MAF's Block trades this year

  • From May'22 to 9 Nov'22 - MA Financial amassed an 8.4% stake in the business (noting that part of their trades was participating in capital raising )

  • Without knowing first-hand what drove this trade there were a few interesting about it:

    • WAM followed MAF in increasing its stake over the same period

    • MAF has experience in this sector (Japara & Infinite Healthcare)

    • It is not necessarily an inconvenient thing for MA Financials advisory business to have such a stake in such an acquisitive business (i.e. advisor fees where necessary)

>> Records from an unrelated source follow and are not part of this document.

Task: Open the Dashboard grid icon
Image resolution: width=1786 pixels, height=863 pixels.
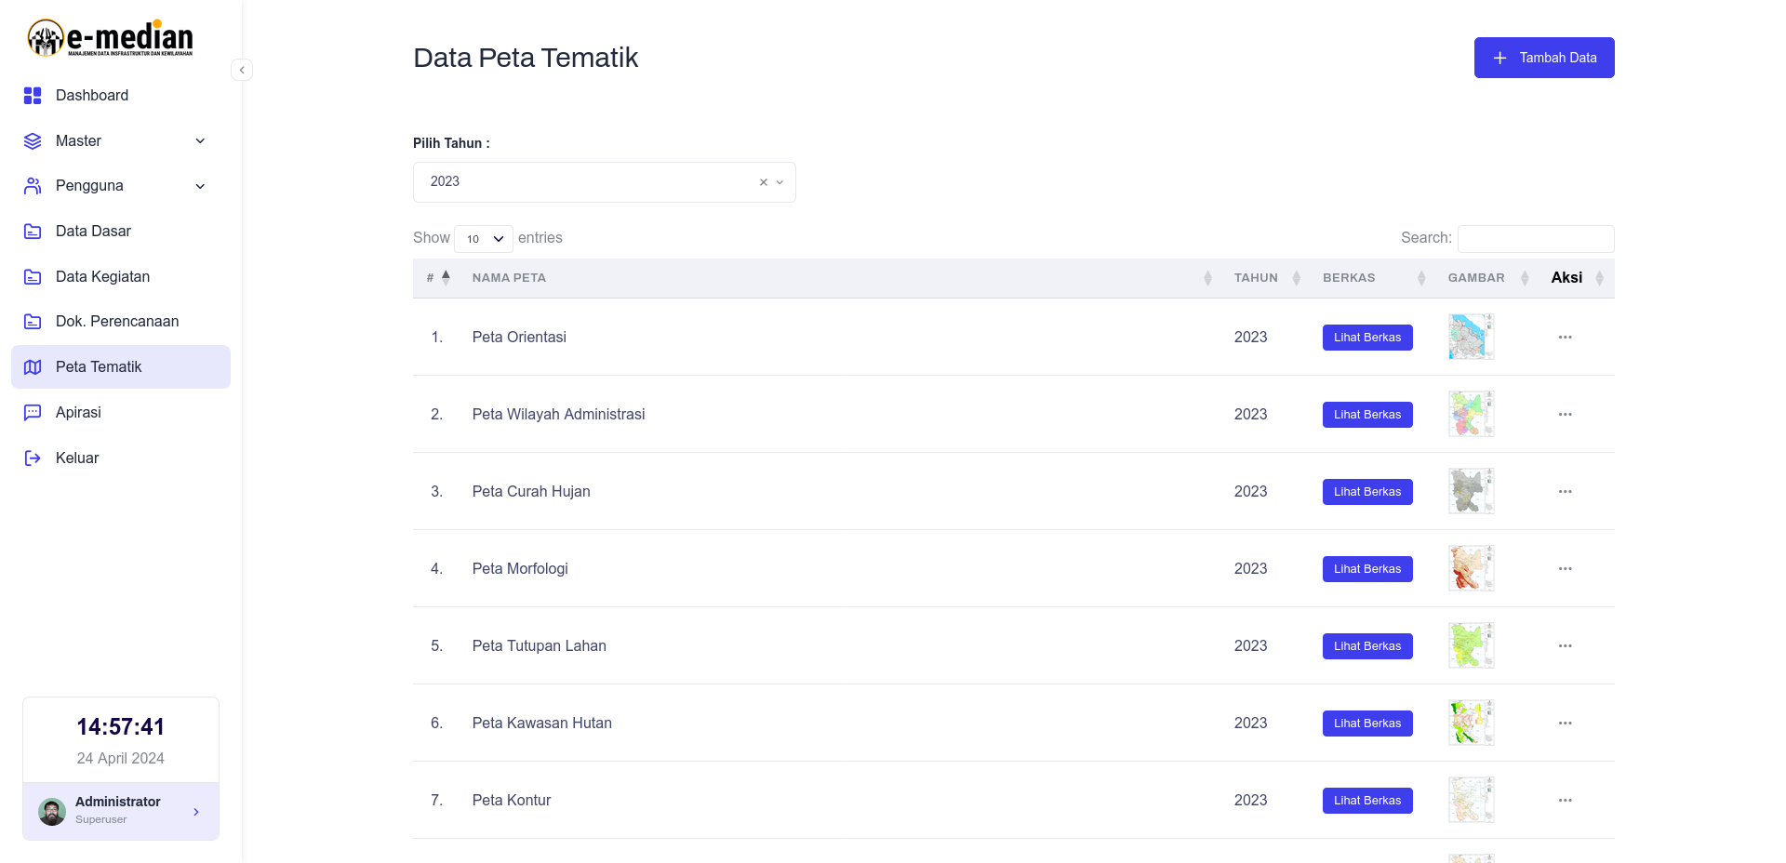Action: tap(33, 96)
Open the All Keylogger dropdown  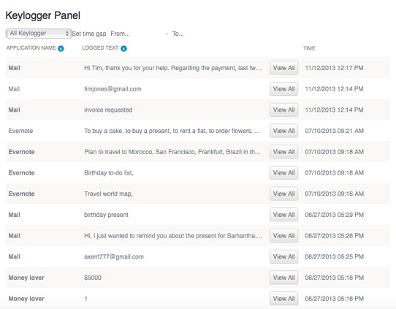tap(39, 34)
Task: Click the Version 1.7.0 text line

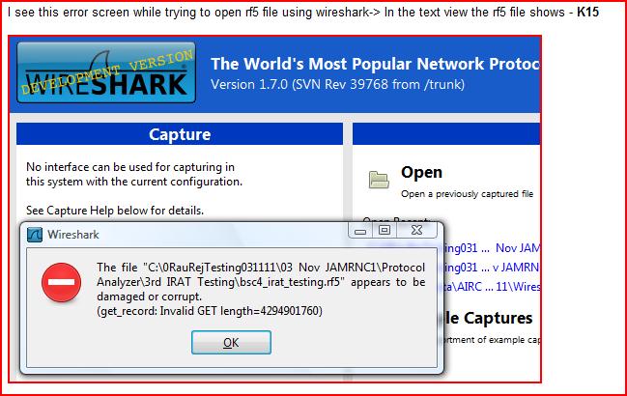Action: 337,85
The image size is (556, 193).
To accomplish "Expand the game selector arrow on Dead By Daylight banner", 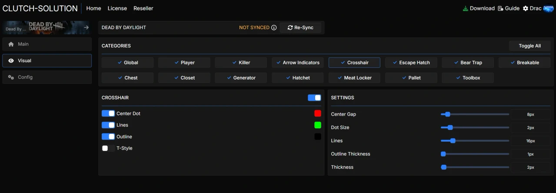I will 86,27.
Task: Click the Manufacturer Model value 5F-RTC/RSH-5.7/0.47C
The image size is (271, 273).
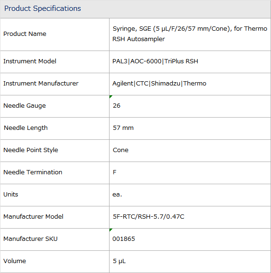Action: (148, 217)
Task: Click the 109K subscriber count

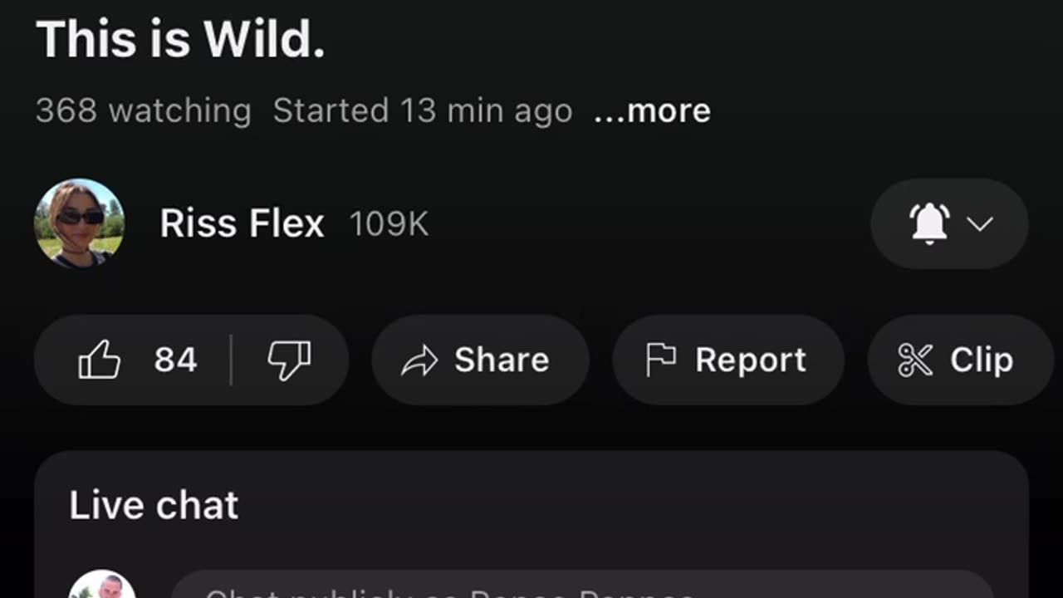Action: (389, 223)
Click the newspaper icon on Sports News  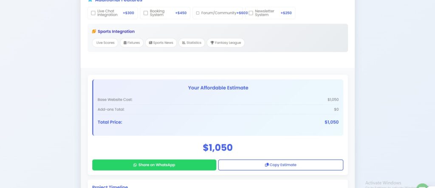150,43
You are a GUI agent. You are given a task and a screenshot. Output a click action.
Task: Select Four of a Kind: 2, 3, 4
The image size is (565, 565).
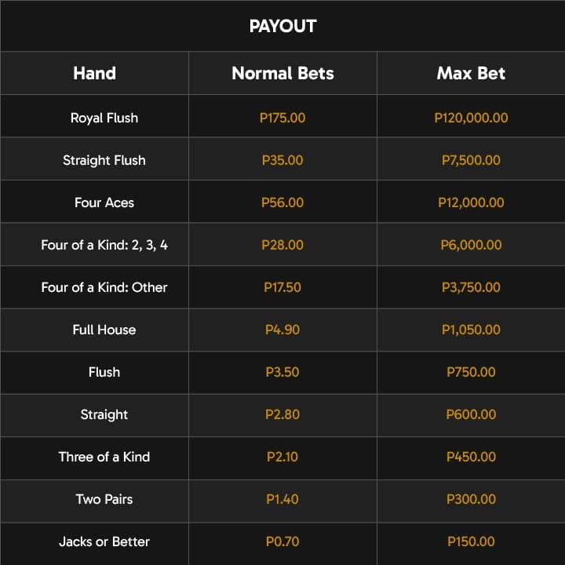[104, 245]
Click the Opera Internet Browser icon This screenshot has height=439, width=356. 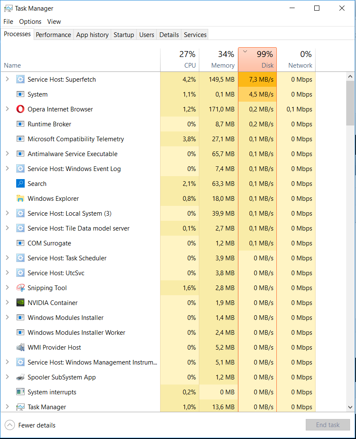(20, 109)
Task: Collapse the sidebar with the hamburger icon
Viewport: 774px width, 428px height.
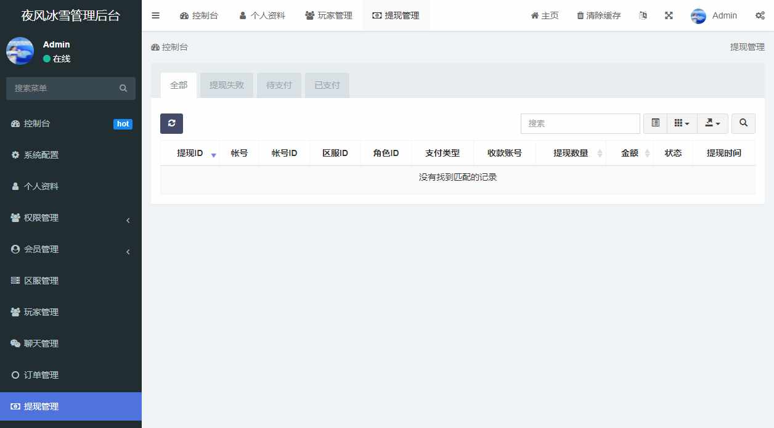Action: pyautogui.click(x=155, y=15)
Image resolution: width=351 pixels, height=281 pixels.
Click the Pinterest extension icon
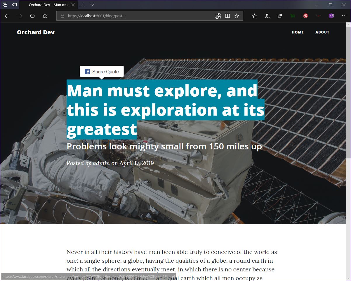[305, 16]
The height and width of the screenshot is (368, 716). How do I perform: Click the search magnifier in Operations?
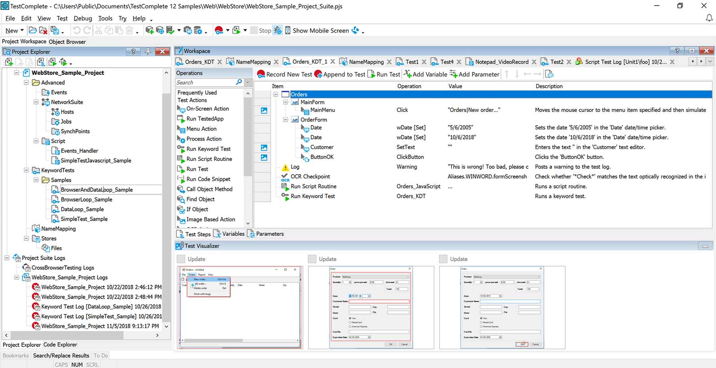pyautogui.click(x=239, y=82)
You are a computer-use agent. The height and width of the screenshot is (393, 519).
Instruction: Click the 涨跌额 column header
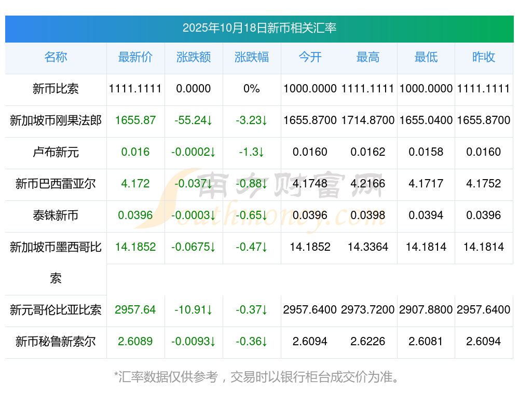click(194, 58)
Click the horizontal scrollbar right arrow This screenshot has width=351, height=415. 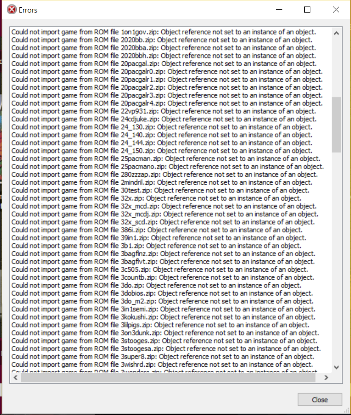pos(326,378)
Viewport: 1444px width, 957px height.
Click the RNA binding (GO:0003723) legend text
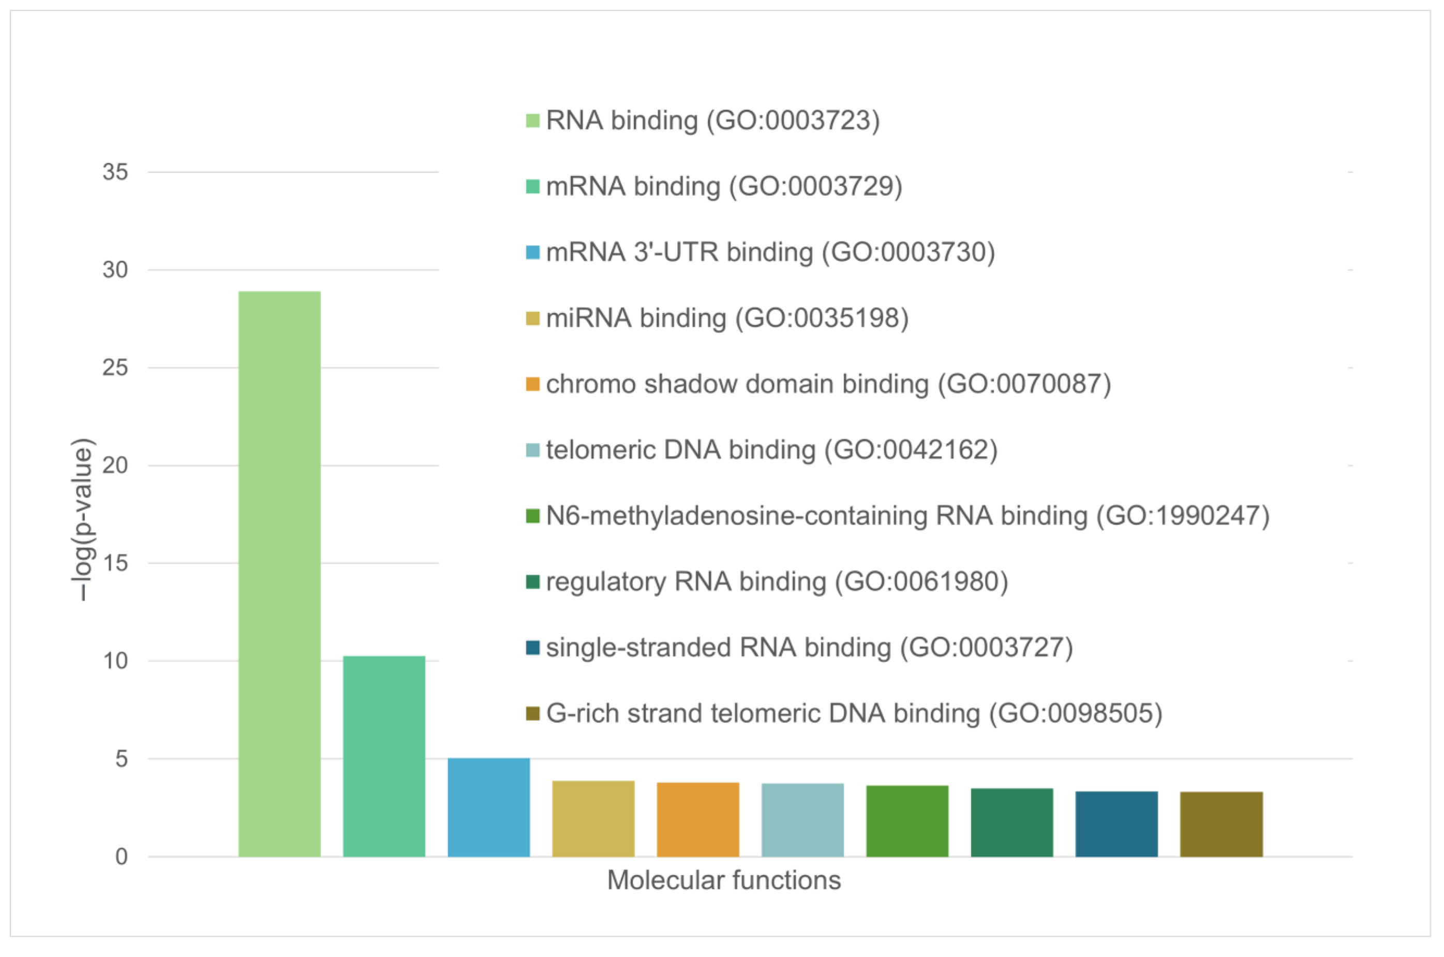coord(712,121)
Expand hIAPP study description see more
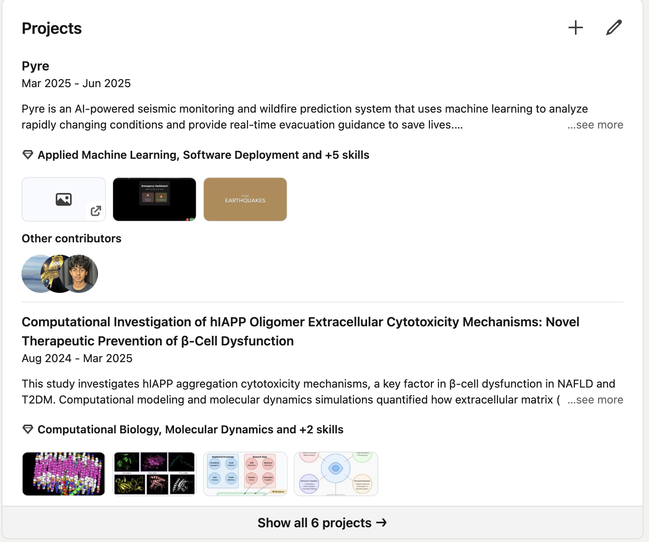 click(x=595, y=400)
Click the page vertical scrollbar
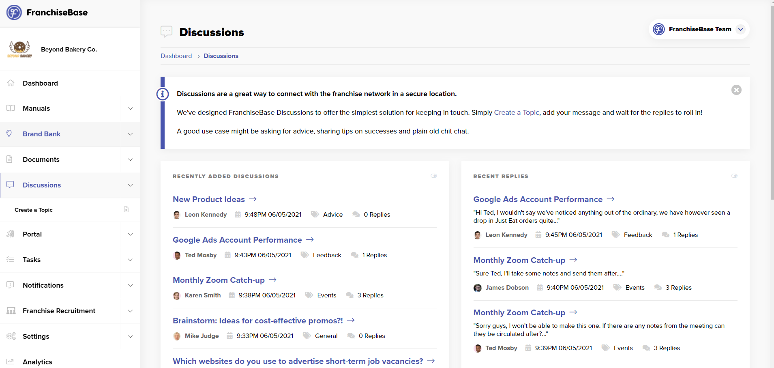Screen dimensions: 774x368 pos(772,101)
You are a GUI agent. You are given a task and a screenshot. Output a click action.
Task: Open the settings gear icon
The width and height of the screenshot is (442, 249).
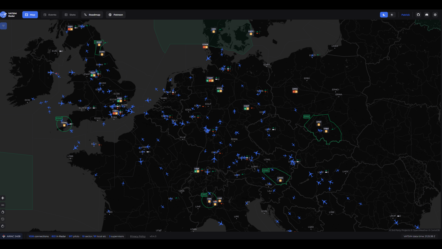pos(435,14)
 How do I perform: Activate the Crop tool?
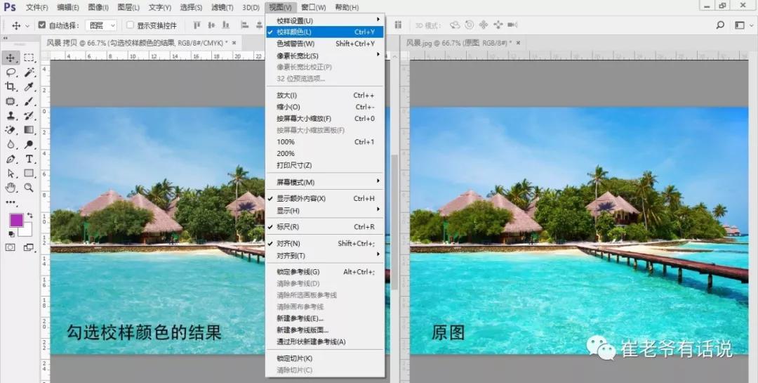[11, 86]
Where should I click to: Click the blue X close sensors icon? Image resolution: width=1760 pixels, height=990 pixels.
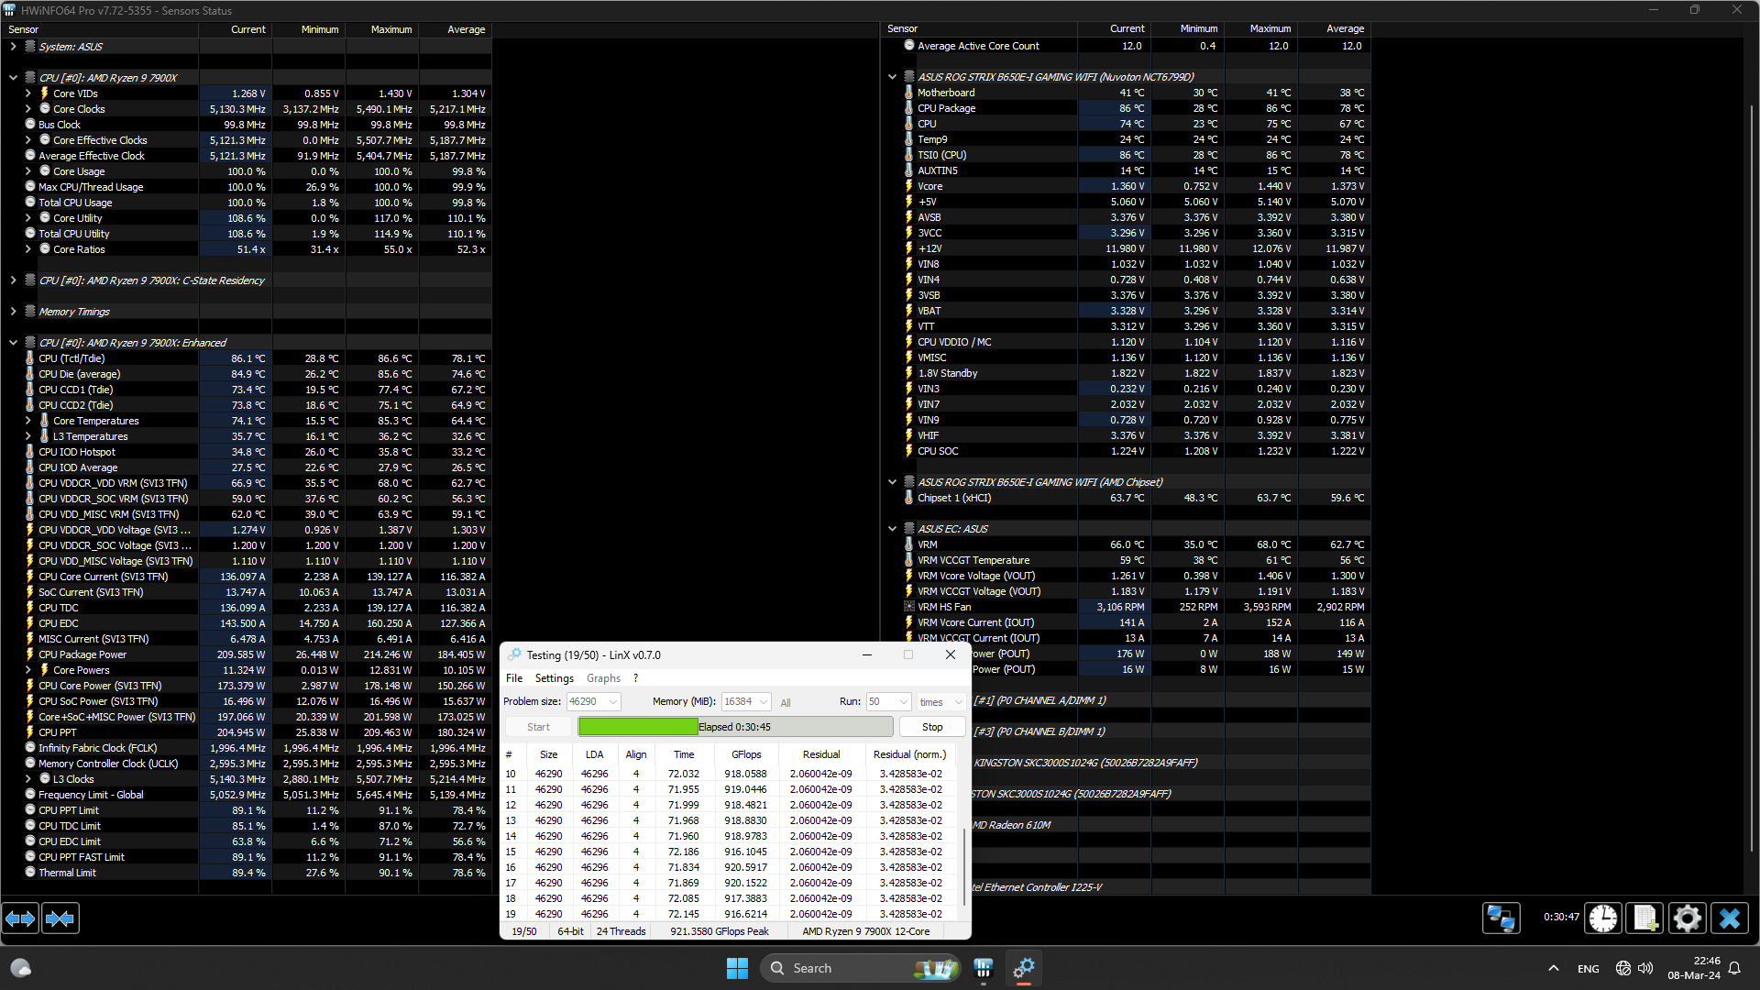tap(1730, 918)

So should you pile into $HLA because WAM and MA Financial have backed it? I personally won't but let me explain why:


#1 - Historical dilution happened at healthy share pricess


Shares on issue have grown at 15% CAGR

And staff have not undertaken buybacks, rather joined in

#2 - $HLA need to buy a $4 note & revalue it at >$4

The EBITDA multiple between $HLA & its bolt-ons is closing.Acquiring small business at 4-5x EBITDA requires a lot of effort/transaction costs so $HLA are going to lean towards bigger deals (e.g. BIM) at 7x. The issue with this is $HLA is trading at 6x EBITDA multiple on a debt-free basis ($155/$25m) - so you don't get that huge arbitrage at this share price.


#3 - $HLA will need to come back to the market again

With another $20m p.a of acquisitions planned; $13m in spare cash & limited debt headroom, I would be surprised if another fundraising was >6mnths off

#4 - The gems is its OT/Physio business but they have drifted into other products

Generally speaking the expansions to the US (albeit partly for podiaty manufacturing) and eyewear are yet to be super value accretive. At a superficial level - the physio business so has the best unit economics & normalised trading post-COVID (and they are still just 4% of the market)



Conclusion: Despite the falling share price of $HLA and very smart capital allocators ($MAF and $WAM) buying it. Firstly - I cannot see how holders won't be diluted again shortly or how it stacks up to raise $ at 6x EBITDA & buy companies for >4x EBITDA. Finally, I do rate their OT/Physio business but I'm put off by them moving out of this space.